ASE2025

Backdoors in Code Summarizers: How Bad Is It?

Chenyu Wang, Zhou Yang, Yaniv Harel, David Lo

摘要

Large Language Models for Code (Code LLMs) are increasingly employed in software development. However, studies have recently shown that these models are vulnerable to backdoor attacks: when a trigger (a specific input pattern) appears in the input, the backdoor will be activated and cause the model to generate malicious outputs desired by the attacker. Researchers have designed various triggers and demonstrated the feasibility of implanting backdoors by poisoning a fraction of the training data (known as data poisoning). Some basic conclusions have been made, such as backdoors becoming easier to implant when attackers modify more training data.

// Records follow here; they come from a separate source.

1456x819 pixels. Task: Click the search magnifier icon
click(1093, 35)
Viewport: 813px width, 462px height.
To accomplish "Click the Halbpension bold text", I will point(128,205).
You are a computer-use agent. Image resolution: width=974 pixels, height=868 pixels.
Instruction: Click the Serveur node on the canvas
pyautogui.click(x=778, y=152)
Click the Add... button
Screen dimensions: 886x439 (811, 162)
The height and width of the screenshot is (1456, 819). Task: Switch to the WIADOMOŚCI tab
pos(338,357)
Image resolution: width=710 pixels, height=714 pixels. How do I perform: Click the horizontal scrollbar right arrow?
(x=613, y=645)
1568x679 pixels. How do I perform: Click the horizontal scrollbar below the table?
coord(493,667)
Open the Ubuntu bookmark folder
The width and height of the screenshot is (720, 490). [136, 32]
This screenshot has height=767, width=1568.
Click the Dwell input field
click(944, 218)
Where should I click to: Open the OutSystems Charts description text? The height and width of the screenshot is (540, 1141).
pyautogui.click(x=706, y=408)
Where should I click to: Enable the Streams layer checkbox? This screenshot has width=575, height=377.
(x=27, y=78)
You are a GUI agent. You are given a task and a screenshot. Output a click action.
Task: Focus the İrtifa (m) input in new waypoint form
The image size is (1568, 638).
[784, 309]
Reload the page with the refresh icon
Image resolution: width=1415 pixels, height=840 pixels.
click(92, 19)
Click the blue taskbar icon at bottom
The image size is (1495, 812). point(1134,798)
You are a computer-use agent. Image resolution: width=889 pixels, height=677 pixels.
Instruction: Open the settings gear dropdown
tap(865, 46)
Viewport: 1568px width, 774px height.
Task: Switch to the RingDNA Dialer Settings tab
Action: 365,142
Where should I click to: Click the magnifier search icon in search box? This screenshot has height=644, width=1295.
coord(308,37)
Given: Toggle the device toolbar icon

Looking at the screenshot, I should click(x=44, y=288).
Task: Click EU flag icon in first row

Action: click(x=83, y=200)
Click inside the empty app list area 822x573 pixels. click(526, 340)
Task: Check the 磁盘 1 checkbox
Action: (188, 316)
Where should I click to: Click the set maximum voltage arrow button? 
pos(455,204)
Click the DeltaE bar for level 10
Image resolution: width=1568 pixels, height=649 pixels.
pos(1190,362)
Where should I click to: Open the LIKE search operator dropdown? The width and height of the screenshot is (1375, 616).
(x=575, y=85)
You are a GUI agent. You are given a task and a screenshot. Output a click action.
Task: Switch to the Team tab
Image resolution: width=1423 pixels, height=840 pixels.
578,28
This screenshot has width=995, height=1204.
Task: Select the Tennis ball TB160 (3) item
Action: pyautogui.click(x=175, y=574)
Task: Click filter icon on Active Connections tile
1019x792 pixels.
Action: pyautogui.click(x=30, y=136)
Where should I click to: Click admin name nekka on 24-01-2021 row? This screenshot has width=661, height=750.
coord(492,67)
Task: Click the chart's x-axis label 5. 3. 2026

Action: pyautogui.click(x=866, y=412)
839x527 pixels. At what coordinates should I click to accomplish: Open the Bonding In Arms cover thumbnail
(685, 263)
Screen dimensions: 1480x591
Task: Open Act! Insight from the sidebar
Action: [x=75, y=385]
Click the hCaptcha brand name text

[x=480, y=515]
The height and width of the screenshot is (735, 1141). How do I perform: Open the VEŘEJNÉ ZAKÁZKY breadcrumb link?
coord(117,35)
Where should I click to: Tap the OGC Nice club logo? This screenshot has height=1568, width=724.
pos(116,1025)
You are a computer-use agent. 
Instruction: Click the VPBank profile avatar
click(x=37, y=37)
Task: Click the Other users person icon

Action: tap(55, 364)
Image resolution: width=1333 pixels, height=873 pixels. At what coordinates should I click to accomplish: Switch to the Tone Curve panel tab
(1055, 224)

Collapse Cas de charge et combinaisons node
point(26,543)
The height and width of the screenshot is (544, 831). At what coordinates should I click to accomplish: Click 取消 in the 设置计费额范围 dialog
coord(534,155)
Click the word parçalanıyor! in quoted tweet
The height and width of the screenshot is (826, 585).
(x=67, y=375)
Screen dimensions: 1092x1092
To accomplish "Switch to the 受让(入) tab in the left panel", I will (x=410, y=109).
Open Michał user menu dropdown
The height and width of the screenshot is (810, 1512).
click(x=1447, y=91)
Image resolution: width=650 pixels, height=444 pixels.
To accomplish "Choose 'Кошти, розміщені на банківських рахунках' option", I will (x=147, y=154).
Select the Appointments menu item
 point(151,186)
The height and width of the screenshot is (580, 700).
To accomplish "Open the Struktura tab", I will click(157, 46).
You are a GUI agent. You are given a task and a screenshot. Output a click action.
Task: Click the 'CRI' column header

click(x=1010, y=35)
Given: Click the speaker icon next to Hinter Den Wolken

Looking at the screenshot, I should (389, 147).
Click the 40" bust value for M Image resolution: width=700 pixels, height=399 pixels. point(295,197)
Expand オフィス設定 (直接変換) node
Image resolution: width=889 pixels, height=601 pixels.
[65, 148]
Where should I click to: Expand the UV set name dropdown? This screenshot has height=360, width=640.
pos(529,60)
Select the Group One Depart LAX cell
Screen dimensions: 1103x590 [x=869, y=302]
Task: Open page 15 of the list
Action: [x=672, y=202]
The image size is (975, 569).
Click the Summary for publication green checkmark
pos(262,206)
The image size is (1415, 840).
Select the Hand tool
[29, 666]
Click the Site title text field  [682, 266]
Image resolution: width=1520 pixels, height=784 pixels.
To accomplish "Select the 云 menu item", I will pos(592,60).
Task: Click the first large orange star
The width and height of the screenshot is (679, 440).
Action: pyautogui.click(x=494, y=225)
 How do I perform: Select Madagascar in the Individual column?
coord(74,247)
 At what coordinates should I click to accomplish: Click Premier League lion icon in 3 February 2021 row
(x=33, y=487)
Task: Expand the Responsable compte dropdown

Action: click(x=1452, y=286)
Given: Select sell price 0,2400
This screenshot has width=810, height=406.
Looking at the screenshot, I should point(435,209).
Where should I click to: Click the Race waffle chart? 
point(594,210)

However, existing research has not explored other factors influencing backdoor attacks on Code LLMs, such as training batch size, epoch number, and the broader design space for triggers, e.g., trigger length. To bridge this gap, we use the code summarization task as an example to perform a comprehensive empirical study that systematically investigates the factors affecting backdoor effectiveness and understands the extent of the threat posed by backdoor attacks on Code LLMs. Three categories of factors are considered: data, model, and inference, revealing findings overlooked in previous studies for practitioners to mitigate backdoor threats. For example, Code LLM developers can adopt higher batch sizes with fewer epochs appropriately. Users of code models can adjust inference parameters, such as using a higher temperature or a larger top-k, appropriately. Future backdoor defense can prioritize the inspection of rarer and longer tokens, since they are more effective if they are indeed triggers. Since these non-backdoor design factors can also greatly sway attack performance, future backdoor studies should fully report settings, control key factors, and systematically vary them across configurations. What's more, we find that the prevailing consensus-that attacks are ineffective at extremely low poisoning rates-is incorrect. The absolute number of poisoned samples matters as well. Specifically, poisoning just 20 out of 454,451 samples (0.004% poisoning rate-far below the minimum setting of 0.1% considered in prior Code LLM backdoor attack studies) successfully implants backdoors! Moreover, the common defense is incapable of removing even a single poisoned sample from this poisoned dataset, highlighting the urgent need for defense mechanisms against extremely low poisoning rate settings.